Advice from a Long-time Freelance Writer

Yuwanda Black wrote a two-part article sharing her 19 years of experience as a freelance writer. She shares wonderful insight that I’ve discovered in the past few years. Here is her list with my comments on some items:

  1. Staying abreast of technology is crucial: Lucky this isn’t an issue with me.
  2. Writing is a skill: I hear those “Duhs!” But we all write. We learned to write stories and reports in school, so that makes us a writer by profession? Sorry. No. It took me five years to get where I am today. Practice, study, learn, practice.
  3. Freelancing full-time is not hard: Start doing freelance work on the side — don’t just quit your day job cold. Instead, build up your business on the side. I did that for five years before I went full-time freelancing.
  4. Marketing is a skill that must be developed: This is where working on the side helps. I slowly added more clients without the pressure of wondering where my next paycheck would come. I always keep my eyes open for opportunities even though I hardly have room to take on more. Things fall through. Projects end. You may want to drop a client that’s more trouble than it’s worth.

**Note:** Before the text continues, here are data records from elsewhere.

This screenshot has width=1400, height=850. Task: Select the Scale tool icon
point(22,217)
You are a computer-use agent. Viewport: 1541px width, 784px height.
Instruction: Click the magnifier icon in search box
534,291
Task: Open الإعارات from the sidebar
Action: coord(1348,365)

I believe that freelancers who cut difficult or incompatible clients are happier and end up with more assignments though it means losing some.
  5. Employers don’t like to hire freelancers for full-time jobs: No thoughts here. It makes sense in some cases.
  6. You can’t change your rates every year: Guilty. Not of changing rates, but my inability to quote projects. Some clients don’t have all the information or details of what they need me to do. I explain to them that since we can’t see exactly the work involved that I’ll have to quote by the hour. The problem is they can’t side aside a budget for writing work since hourly is ongoing. I’m still developing my skills in this area.
  7. You must develop a niche: I believe this is true and spent a lot of time thinking about this. But I’m happy with my variety and lucky I have a nice amount of work though it’s not in a specific niche. Sure, I cover a lot of tech, but I also cover B2B, web design, newsletters, and online marketing, education (not from a writing perspective) and games. Maybe it’s my nature not to fall into one thing. Since it’s working, I’m not going to go crazy working my way to a niche. If it happens, it happens.
  8. Patience is a virtue: Definitely. Five years before I left corporate America for Meryl Co.
  9. Retirement is not planned for: I’m working to change this. Investing in an IRA can help with taxes, too.
  10. Longevity pays: “The longer you freelance, the easier it gets,” writes Black. I find this work easier than I did as little as one year ago. Practice, practice, practice.